Comparison

Juice vs Water: Hydration Comparison

Which is better for staying hydrated?

Fruit juice is a popular beverage that provides hydration along with vitamins and natural sugars. However, most juices are high in sugar and calories compared to water. While juice does contribute to hydration, the sugar content can actually increase thirst and calorie intake. Water remains the gold standard for calorie-free hydration, but juice has its place when consumed in moderation.

Key Differences

Sugar Content

An 8oz glass of orange juice contains about 21g of sugar — nearly as much as soda. Water has zero sugar. This significantly impacts calorie intake.

Nutritional Value

Juice provides vitamins (especially vitamin C), potassium, and antioxidants. Water provides hydration without any nutrients or calories.

Hydration Efficiency

Water hydrates more efficiently per ounce. Juice's sugar content can slow hydration and the fructose may increase fluid loss through osmotic effects.

Fiber Content

Most juice has had fiber removed during processing. Whole fruit provides both hydration and fiber. Water has no fiber but also no removed nutrients.

Head-to-Head Comparison

FeatureVariWater
Hydration FactorGoodExcellent
Calories110 per 8oz (OJ)0
Cost$0.30-0.75/glassNear free (tap)
ConvenienceNeeds refrigerationAlways available
TasteSweet, fruityNeutral
Best ForVitamin boost (moderation)All-day hydration

Which Should You Choose?

  • Water should be your primary hydration source throughout the day.
  • Limit juice to one small glass (4-6oz) per day for the vitamin benefits without excess sugar.
  • Dilute juice 50/50 with water for better hydration with less sugar.
  • Whole fruit is better than juice — you get hydration, vitamins, AND fiber.
  • Track both juice and water in Vari to monitor your sugar intake alongside hydration.

Medical Disclaimer: This comparison is for informational purposes. Individual hydration needs vary.

Frequently Asked Questions

Does juice count as water intake?

Yes, juice does contribute to hydration. However, due to its sugar content, it shouldn't be your primary hydration source. Count it toward your daily fluids but prioritize water.

Is fresh juice better than store-bought for hydration?

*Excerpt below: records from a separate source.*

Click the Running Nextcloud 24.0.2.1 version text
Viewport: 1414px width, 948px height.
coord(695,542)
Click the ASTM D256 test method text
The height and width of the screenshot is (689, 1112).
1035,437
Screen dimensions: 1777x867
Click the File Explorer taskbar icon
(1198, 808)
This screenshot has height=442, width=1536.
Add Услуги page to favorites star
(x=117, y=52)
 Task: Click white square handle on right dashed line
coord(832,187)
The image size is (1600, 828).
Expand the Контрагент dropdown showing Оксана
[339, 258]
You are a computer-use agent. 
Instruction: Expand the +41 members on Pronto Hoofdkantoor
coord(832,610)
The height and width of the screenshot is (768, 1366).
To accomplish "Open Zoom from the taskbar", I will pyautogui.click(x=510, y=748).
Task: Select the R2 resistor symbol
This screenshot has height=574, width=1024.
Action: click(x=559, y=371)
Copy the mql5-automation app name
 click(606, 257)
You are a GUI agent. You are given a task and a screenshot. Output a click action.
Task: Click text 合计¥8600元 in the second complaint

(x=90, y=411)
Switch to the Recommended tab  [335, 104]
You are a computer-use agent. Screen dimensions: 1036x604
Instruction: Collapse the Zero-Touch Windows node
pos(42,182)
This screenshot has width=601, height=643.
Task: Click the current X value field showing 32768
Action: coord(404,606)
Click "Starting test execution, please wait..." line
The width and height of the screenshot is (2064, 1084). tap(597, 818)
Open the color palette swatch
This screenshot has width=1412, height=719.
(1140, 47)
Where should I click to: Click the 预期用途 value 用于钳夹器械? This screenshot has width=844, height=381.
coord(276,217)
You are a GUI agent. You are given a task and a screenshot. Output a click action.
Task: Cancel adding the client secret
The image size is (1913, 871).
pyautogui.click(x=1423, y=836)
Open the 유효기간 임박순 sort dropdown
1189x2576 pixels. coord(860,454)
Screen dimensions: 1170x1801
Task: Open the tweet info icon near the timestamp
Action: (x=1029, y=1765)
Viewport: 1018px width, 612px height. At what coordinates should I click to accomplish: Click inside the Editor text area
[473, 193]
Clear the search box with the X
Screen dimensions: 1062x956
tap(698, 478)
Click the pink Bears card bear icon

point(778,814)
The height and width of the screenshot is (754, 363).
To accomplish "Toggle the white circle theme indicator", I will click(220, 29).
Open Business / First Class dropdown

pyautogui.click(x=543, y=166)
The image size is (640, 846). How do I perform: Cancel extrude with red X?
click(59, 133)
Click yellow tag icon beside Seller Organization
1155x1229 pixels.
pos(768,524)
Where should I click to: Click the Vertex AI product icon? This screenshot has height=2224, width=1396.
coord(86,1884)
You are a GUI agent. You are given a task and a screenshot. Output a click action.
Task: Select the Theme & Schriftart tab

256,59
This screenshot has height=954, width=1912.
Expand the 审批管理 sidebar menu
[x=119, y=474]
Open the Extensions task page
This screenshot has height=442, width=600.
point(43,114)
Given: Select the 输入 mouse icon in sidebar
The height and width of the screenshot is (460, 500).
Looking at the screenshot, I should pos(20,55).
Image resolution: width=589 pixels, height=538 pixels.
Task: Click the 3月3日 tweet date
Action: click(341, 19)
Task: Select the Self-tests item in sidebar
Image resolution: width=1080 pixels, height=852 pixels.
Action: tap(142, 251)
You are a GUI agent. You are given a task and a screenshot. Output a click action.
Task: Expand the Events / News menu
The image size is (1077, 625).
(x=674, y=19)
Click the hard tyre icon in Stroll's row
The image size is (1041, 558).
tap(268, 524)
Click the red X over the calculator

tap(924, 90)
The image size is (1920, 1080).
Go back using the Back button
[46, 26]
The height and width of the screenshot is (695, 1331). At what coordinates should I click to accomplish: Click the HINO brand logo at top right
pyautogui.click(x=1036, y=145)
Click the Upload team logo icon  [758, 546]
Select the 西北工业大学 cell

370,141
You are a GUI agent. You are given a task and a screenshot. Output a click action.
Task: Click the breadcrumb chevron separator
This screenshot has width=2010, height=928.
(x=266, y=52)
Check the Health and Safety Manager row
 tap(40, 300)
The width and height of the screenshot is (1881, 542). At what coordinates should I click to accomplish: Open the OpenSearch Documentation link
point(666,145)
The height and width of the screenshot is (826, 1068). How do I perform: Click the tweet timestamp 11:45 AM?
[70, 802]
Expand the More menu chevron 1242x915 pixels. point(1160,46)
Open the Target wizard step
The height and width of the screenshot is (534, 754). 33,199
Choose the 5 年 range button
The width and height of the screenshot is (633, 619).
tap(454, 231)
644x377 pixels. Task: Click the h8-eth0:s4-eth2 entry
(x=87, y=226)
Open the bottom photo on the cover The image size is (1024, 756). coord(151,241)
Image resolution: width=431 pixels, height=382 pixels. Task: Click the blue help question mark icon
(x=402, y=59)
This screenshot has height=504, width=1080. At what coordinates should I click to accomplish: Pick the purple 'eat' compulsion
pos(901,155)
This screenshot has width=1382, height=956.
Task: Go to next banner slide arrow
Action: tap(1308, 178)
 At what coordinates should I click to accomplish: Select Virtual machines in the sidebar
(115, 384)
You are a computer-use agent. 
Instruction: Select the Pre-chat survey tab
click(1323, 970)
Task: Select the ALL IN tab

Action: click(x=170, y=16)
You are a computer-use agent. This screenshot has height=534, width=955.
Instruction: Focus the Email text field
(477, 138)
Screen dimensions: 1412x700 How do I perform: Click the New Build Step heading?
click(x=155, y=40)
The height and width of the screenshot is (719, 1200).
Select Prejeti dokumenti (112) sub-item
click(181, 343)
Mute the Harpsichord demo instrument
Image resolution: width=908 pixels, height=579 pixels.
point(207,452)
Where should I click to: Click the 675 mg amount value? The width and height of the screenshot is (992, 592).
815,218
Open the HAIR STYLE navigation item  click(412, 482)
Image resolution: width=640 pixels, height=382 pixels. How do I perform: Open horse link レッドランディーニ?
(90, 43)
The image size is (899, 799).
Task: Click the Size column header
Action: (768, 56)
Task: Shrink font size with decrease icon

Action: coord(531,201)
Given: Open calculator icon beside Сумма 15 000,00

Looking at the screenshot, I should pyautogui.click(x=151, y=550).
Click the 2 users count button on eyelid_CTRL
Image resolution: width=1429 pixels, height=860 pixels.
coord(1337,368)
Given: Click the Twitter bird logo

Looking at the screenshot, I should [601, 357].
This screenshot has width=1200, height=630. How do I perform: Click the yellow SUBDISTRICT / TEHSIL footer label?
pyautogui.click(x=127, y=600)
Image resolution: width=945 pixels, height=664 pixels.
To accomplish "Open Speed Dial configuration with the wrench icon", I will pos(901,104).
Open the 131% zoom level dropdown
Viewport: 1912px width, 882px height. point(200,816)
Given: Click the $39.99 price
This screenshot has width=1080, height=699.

Fresh juice retains more nutrients but has similar sugar content. Neither is significantly better for hydration specifically. Both are inferior to water for pure hydration.

Can too much juice dehydrate you?

Excessive juice can cause osmotic diarrhea due to high fructose content, which could lead to fluid loss. This is especially common in young children.

What's the healthiest juice for hydration?

Coconut water and watermelon juice are among the best for hydration due to natural electrolytes. Traditional juices like orange and apple are higher in sugar.

Should children drink juice or water?

The AAP recommends limiting juice for children: no juice under 1 year, 4oz max for ages 1-3, 6oz max for ages 4-6. Water and milk should be primary beverages.